Interesting thread, lots of good points above.
Like a few others here, I too have relied heavily on award flights for virtually all my international flights for many, many years. (Though I, too, have never had much interest in Avios; that may be changing for a trip next year, we'll see).
- I always book one-ways, rather than round-trips. The only times I have found high fees for doing that have been when using British Airways (anytime, but espcially when departing UK airports) or when on Delta (departing Europe back to the US). I generally don't fly much on Delta anymore, because their points are worth so little/their flights cost way too many points.
- Yes, I do book very far in advance. I don't mind doing that, it allows me plenty of time for trip planning.
- As shoeflyer suggests, being flexible - and, I would emphasize, also being creative - with your itinerary can make all the difference.
For example, I'll be going to Shetland next month. And Shetland is in the UK (though just barely!). My outbound flight was pretty easy (I'm flying American to LHR, then I have a separate onward ticket from LHR to Shetland). But I was having trouble finding a flight home that met my needs. Then I got creative, and found a great option.
I ended up buying a cheap nonstop flight from Shetland to Bergen, Norway (on Logan Air, the little local Scottish airline). It seemed counter-intuitive at first: flying due east from Shetland, to Norway, to get home to Seattle. But I found a great deal (award flight, in business class) from Bergen back to Seattle, booked on Air Canada points (via Frankfurt and Vancouver). The long flight (FRA-YVR) is in a very comfy seat, and we get a bonus 48 hours to explore Bergen. And it was surprisingly cheap. But it was not a routing I would have initially thought of.
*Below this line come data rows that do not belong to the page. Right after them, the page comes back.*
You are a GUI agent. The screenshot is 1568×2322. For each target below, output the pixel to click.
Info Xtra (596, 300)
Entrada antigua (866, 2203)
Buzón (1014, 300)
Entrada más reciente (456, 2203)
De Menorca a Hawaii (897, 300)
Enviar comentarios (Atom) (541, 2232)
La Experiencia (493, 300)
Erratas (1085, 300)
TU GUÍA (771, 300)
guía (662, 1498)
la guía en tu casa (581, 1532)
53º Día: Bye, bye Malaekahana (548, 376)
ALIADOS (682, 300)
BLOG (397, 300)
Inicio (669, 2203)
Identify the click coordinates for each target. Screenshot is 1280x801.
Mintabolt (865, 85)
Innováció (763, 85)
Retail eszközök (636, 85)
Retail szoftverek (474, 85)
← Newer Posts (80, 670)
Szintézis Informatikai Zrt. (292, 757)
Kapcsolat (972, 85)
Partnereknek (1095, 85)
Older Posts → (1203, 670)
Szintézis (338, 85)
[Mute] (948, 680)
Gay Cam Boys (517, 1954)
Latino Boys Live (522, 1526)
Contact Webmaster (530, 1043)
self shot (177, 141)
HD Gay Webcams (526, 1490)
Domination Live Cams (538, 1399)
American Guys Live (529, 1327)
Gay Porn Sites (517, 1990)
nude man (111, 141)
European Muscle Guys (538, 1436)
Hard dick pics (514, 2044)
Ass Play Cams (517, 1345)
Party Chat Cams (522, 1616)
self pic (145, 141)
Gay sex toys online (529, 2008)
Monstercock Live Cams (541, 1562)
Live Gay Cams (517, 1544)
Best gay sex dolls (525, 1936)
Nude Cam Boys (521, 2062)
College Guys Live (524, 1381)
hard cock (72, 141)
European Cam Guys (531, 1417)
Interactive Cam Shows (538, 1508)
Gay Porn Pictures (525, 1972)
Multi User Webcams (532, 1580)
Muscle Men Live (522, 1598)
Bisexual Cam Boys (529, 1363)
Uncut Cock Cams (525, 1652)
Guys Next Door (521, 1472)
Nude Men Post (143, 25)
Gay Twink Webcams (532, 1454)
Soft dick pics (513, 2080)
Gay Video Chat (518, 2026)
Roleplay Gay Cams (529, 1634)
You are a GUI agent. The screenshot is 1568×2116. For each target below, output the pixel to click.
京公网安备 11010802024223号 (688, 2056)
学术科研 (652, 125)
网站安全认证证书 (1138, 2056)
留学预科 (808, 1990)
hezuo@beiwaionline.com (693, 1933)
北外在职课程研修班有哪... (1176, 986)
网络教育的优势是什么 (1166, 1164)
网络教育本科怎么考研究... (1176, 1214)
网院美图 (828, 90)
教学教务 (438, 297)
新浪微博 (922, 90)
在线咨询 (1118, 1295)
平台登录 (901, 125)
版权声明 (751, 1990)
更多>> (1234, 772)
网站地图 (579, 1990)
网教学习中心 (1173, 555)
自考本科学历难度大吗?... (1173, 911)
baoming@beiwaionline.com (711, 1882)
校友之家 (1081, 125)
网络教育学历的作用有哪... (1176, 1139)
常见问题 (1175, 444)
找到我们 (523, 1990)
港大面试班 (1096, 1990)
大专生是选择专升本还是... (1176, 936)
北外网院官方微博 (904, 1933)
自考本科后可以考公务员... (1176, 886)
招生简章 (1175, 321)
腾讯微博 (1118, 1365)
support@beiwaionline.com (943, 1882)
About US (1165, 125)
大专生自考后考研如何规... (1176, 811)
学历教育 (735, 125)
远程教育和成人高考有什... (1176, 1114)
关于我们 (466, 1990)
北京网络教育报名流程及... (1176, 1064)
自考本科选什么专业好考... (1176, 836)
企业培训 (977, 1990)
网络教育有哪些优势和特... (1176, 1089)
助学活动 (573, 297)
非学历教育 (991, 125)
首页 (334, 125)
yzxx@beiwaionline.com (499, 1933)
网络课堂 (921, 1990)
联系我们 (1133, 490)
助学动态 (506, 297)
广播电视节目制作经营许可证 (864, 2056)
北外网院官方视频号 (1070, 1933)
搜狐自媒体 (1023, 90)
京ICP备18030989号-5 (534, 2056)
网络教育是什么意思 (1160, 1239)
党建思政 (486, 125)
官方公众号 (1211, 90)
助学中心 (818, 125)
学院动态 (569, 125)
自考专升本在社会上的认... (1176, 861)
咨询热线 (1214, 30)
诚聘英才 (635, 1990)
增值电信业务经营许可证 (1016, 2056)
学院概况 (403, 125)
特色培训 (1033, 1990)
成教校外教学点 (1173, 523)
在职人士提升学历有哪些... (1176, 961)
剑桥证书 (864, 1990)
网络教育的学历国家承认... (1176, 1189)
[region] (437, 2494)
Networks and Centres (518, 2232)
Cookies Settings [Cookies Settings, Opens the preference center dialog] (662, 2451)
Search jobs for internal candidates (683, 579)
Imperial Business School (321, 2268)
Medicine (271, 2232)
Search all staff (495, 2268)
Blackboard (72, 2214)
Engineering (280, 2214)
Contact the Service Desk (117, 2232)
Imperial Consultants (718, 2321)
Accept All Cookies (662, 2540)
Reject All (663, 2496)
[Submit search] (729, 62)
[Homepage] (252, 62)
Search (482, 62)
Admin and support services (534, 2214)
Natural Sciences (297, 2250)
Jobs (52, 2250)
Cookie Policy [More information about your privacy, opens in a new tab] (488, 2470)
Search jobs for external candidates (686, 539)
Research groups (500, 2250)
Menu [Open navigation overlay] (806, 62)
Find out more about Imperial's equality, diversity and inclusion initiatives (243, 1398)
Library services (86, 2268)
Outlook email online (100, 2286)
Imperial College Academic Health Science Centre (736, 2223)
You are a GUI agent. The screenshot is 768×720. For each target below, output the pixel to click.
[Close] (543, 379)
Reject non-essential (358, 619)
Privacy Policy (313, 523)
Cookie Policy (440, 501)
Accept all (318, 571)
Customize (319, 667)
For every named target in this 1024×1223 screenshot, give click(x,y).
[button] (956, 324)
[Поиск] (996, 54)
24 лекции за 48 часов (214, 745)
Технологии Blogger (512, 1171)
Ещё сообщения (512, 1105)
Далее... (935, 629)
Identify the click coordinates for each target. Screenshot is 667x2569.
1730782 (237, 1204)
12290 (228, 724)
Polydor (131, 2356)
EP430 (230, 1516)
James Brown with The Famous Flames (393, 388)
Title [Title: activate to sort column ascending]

IME, getting creative and exploring unconventional routings is often the key to unlocking good award flight options. It also often requires a positioning flight to get you from the place where your primary trip ends, and to where you can catch your flight home. But that is a feature, not a bug: we love doing that, and it has become our preferred way of building a trip...we get a few days in a "bonus" destination that we would otherwise not have had the opportunity to experience.
I now seek out such creative options when coming back from Europe. This is how we added on a few days in Alsace (after a trip to Corsica) last fall; and how we will get a few bonus days in Budapest this September (after a trip to Puglia); how we got a few days in Prague (after a trip to Sardinia); a few days in Krakow (after a trip to the Baltics); a few days in Istanbul (after a trip to Malta); and some more. After doing this many times, now if I book a trip to Europe without a "bonus city" added at the beginning or end, my wife complains and asks why not...so she clearly doesn't mind!
Bottom line: in my experience, award flights can be fantastic, and cheap. We use them on every trip. But getting something good can (usually does) require both creativity and perseverance. We are convinced it's worth the effort.
But I know lots of people who just detest the idea of playing the game entirely - and that's OK. As they expression goes, YMMV.